Image Classification

For most datasets, we use 32x32 image size, with 3 channels. Standard image transformations are applied during both the training and testing phases. Within each domain, samples are independently and identically distributed (IID) among users belonging to that particular domain. Specifically, users possess 32 training samples for DomainNet and Camelyon17, and 256 samples in the case of Digit-Five.

DomainNet

This dataset contains representations of common objects across six distinct domains sketch, real image, quickdraw, painting, infograph, clipart. From the available 345 classes, we arbitrarily select ten suitcase, teapot, pillow, streetlight, table, bathtub, wine glass, vase, umbrella, bench for the classification task given their substantial sample sizes within each domain.
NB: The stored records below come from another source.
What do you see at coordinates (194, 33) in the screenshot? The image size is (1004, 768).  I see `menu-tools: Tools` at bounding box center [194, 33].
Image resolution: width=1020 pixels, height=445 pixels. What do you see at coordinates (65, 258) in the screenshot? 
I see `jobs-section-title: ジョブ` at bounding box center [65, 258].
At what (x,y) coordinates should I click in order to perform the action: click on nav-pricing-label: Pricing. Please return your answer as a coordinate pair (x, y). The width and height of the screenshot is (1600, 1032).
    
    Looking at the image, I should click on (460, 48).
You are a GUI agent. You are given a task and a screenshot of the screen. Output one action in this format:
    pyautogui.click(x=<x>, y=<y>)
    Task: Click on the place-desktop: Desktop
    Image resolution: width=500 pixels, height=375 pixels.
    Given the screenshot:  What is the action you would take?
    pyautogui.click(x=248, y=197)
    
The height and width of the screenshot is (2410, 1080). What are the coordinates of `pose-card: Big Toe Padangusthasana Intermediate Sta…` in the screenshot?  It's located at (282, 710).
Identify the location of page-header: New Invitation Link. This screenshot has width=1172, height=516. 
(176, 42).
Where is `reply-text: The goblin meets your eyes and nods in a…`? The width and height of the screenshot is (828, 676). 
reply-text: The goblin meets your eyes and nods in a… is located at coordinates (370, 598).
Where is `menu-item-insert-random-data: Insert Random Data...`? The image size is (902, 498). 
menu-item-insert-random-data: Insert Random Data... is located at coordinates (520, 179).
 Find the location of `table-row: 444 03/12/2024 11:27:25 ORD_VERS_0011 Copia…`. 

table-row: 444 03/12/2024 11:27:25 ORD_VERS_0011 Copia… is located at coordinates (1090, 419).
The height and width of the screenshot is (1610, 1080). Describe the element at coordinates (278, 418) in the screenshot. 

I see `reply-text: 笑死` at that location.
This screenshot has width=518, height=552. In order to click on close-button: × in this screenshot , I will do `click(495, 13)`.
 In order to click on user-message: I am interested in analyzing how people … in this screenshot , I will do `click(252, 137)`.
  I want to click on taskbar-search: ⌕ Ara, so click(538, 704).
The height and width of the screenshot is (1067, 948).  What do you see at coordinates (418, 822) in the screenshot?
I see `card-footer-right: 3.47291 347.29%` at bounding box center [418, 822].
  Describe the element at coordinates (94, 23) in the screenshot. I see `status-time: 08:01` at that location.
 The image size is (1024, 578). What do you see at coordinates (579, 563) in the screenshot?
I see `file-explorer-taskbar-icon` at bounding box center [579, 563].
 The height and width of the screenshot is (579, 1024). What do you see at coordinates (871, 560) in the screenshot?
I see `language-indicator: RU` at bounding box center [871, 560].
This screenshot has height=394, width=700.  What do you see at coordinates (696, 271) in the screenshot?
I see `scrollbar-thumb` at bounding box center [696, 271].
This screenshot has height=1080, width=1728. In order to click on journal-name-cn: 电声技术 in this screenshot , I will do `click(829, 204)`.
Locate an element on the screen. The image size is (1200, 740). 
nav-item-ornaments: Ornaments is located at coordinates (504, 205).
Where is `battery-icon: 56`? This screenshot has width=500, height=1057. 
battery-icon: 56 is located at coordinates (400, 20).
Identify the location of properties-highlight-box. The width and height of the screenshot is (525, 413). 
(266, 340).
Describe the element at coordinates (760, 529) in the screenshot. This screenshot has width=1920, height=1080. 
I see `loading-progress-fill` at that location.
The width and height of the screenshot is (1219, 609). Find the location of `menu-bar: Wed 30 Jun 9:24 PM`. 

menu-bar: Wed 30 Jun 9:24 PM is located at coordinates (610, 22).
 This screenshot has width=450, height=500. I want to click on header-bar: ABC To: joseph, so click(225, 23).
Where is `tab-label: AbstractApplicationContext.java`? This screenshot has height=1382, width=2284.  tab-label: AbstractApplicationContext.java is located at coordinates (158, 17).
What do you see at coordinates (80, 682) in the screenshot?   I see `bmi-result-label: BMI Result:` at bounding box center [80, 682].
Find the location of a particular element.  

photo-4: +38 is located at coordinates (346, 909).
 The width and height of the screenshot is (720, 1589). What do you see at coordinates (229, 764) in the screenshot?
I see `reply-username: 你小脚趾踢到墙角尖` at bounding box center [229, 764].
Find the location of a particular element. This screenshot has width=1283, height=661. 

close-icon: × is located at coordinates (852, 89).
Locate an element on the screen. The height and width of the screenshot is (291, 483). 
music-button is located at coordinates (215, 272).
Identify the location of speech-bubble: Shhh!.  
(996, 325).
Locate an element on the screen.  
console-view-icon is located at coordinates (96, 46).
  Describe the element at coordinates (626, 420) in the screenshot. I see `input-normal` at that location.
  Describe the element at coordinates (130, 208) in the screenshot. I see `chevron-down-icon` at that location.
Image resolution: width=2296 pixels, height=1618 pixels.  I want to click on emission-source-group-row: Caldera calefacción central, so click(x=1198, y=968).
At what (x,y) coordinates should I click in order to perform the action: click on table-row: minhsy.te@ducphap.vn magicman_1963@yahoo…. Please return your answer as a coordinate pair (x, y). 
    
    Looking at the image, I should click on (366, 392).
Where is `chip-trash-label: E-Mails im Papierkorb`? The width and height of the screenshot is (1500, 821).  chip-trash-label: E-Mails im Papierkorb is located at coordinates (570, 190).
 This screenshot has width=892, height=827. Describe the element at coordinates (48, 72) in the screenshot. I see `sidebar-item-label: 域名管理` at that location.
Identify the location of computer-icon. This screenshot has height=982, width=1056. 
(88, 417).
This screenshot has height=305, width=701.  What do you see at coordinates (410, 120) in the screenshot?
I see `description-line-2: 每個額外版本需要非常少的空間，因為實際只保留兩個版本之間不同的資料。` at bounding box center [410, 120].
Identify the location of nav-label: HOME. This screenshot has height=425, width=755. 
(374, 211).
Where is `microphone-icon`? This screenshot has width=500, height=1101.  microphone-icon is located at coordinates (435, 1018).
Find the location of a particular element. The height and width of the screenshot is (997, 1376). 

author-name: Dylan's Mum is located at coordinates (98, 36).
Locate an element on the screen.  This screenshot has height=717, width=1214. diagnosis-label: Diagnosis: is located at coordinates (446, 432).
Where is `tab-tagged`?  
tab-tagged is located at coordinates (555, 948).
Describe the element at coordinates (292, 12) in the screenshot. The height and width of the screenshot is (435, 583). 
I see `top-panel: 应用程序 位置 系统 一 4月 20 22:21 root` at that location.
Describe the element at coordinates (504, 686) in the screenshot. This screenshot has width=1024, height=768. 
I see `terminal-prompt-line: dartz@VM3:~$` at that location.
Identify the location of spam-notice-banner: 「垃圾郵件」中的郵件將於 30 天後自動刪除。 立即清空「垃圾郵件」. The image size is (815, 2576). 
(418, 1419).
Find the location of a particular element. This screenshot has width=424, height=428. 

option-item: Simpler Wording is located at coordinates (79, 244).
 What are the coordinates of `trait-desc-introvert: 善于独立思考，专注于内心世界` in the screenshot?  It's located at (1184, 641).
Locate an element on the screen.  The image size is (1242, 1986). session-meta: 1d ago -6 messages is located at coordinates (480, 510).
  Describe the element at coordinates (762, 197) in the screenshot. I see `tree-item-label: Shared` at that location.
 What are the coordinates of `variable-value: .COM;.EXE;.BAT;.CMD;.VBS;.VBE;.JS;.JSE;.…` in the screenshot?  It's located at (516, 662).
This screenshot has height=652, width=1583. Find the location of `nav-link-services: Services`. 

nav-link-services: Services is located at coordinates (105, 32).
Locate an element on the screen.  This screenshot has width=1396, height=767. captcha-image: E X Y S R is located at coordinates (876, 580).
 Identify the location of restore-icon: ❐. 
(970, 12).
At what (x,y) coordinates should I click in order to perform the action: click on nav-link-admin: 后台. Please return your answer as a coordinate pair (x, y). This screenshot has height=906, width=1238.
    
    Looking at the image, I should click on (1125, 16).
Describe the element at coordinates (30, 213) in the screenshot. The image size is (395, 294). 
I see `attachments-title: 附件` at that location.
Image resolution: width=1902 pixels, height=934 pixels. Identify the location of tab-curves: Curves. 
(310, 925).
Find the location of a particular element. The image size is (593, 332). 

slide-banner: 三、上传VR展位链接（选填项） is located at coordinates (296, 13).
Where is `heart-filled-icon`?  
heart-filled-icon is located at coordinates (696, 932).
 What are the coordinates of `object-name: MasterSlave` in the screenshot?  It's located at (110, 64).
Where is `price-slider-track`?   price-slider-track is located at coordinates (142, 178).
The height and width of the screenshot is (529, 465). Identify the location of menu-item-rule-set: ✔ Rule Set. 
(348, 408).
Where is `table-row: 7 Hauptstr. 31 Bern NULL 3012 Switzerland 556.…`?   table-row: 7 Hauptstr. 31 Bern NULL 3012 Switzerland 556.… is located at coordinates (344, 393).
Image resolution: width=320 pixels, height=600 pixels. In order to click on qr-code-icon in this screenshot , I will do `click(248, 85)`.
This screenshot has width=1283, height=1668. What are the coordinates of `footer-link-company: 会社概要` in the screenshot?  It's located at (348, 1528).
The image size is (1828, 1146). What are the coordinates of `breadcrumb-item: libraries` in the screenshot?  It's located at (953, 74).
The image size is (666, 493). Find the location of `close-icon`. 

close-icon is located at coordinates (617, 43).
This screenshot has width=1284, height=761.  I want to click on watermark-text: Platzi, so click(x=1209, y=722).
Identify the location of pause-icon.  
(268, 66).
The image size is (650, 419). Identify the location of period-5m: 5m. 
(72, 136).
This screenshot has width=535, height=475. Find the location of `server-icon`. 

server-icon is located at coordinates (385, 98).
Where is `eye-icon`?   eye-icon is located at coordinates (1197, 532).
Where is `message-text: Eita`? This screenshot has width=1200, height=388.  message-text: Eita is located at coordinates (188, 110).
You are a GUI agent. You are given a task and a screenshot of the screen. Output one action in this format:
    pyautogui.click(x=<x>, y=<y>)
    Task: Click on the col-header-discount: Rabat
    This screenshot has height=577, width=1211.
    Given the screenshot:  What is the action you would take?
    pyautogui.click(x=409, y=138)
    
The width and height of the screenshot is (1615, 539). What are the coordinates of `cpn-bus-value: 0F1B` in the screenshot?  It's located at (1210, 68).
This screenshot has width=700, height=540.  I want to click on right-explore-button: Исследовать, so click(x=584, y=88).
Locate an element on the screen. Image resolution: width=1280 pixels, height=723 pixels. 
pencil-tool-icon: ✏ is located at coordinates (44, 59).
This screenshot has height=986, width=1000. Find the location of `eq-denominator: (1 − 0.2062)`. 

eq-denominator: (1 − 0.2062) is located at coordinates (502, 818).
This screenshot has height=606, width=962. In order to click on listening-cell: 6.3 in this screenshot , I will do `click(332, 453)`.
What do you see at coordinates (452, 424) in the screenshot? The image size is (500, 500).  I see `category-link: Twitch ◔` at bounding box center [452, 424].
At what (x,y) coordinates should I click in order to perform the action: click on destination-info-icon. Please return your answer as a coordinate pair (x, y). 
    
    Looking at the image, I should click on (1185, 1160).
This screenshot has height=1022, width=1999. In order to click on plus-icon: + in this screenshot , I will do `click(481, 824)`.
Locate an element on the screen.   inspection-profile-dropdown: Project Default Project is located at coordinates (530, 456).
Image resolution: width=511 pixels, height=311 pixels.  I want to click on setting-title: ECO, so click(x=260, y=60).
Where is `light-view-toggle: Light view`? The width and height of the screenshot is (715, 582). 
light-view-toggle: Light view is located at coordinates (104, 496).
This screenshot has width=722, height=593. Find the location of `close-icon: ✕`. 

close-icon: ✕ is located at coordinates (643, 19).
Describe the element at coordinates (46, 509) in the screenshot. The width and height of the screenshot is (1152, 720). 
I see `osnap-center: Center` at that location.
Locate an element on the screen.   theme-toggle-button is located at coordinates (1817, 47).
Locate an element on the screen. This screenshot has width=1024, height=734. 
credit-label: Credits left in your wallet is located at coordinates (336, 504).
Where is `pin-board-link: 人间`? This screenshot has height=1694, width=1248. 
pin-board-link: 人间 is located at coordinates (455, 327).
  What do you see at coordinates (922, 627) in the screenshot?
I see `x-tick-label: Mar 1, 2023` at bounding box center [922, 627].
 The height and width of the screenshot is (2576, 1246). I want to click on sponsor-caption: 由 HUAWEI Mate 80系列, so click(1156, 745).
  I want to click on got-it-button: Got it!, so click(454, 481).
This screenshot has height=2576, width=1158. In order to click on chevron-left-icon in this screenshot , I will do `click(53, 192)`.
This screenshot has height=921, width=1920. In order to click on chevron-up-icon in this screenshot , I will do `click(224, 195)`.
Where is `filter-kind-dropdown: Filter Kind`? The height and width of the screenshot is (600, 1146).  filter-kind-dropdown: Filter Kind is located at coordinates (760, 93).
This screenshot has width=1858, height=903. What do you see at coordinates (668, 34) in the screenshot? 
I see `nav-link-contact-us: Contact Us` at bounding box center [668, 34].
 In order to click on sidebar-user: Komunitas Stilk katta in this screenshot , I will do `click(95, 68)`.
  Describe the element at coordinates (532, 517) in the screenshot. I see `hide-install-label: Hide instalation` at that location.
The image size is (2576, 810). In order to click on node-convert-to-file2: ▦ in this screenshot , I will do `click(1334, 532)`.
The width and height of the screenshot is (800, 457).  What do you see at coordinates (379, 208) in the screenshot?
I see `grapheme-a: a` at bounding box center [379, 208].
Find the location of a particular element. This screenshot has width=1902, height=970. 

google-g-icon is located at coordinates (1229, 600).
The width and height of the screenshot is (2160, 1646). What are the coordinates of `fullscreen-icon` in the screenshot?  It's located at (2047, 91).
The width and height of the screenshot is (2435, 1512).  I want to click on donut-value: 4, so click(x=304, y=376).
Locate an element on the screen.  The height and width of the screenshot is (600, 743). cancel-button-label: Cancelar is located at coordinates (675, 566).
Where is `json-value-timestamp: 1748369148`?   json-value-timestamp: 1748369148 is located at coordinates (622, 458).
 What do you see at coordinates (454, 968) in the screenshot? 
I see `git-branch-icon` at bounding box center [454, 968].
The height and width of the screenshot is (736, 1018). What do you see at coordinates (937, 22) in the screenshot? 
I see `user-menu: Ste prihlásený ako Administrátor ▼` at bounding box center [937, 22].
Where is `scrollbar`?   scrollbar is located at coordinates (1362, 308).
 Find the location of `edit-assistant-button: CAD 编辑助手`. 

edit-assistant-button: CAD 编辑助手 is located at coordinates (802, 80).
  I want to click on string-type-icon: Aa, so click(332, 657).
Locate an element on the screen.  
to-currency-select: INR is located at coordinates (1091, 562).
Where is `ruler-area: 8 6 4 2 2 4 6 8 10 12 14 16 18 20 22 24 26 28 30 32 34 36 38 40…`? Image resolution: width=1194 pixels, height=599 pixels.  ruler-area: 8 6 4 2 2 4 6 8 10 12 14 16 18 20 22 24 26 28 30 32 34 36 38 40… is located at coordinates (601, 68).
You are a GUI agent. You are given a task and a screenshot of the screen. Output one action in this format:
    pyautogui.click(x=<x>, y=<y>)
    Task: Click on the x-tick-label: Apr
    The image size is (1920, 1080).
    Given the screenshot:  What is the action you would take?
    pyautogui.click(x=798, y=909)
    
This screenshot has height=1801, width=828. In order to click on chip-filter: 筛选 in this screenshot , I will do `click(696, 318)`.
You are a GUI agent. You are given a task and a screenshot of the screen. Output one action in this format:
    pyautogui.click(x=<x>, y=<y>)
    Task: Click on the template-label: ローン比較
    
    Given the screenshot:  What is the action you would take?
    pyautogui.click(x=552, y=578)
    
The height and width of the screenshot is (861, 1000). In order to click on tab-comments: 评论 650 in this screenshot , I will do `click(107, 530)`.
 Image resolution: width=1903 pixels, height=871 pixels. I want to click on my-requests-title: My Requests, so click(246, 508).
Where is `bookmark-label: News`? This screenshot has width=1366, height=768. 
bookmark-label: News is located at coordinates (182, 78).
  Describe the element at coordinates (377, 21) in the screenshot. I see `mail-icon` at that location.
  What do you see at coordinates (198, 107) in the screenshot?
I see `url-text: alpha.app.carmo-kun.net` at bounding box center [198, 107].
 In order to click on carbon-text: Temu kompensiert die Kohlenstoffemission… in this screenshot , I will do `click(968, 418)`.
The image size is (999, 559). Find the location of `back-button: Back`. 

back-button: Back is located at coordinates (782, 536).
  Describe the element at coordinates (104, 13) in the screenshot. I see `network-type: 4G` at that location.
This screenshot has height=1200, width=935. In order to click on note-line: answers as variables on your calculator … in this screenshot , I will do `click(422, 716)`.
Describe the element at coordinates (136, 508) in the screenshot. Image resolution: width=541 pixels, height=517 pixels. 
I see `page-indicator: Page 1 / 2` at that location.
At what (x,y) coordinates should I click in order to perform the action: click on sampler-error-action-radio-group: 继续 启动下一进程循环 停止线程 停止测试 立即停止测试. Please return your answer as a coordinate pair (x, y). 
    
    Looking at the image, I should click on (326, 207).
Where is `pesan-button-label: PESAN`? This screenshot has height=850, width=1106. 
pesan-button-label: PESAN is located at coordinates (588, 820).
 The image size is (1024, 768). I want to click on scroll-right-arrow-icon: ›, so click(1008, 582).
Unless explicitly stated, our experiments are based on the real, sketch and clipart domains.

Camelyon17

This dataset consists of high-resolution histopathology images of lymph node sections. We use the binary classification task of distinguishing between normal and tumor slides. The dataset is divided into 270 training and 130 testing slides. We treat each hospital as a distinct domain. We further partition samples from each hospital to create a dedicated test set for each domain.

Digit-Five

This dataset comprises images of handwritten digits from five distinct domains MNIST, SVHN, USPS, SYN, and MNIST-M. We use the binary classification task of distinguishing between digits 0 and 1. Each domain contains 256 training samples and 256 testing samples. Common CNN architectures are designed to handle RGB images hence we convert the grayscale images to RGB format by replicating the single channel three times.

CIFAR-10

This dataset consists of 60,000 32x32 color images in 10 classes, with 6,000 images per class. There are 50,000 training images and 10,000 test images. This dataset is commonly used for benchmarking image classification models.

CIFAR-100

This dataset is just like the CIFAR-10, except it has 100 classes containing 600 images each. There are 500 training images and 100 testing images per class. The 100 classes in the CIFAR-100 are grouped into 20 superclasses. Each image comes with a "fine" label (the class to which it belongs) and a "coarse" label (the superclass to which it belongs).

Medical MNIST

This dataset consists of 60,000 28x28 grayscale images of 10 classes (6,000 images per class). The images show different medical conditions, such as pneumonia, emphysema, and cardiomegaly. This dataset is used for lightweight medical image classification tasks. The dataset supports several different biomedical imaging modalities, including X-ray, CT, Histopathology, etc.

Object Detection

Pascal-VOC

The PASCAL Visual Object Classes (VOC) dataset is a well-known dataset for object detection. It consists of images annotated with bounding boxes around objects of interest. The dataset contains 20 classes, including animals, vehicles, and household items. The dataset is divided into training and validation sets, with a separate test set for evaluation.

Text Classification

AGNews

The AGNews dataset is a widely used benchmark for text classification tasks. It consists of news articles categorized into four distinct classes: World, Sports, Business, and Sci/Tech. Each article is labeled with its corresponding category, making it suitable for training and evaluating text classification models. The dataset is divided into training and test sets, allowing for consistent evaluation of model performance. AGNews is commonly used to benchmark the accuracy and effectiveness of natural language processing algorithms, particularly in the context of news categorization.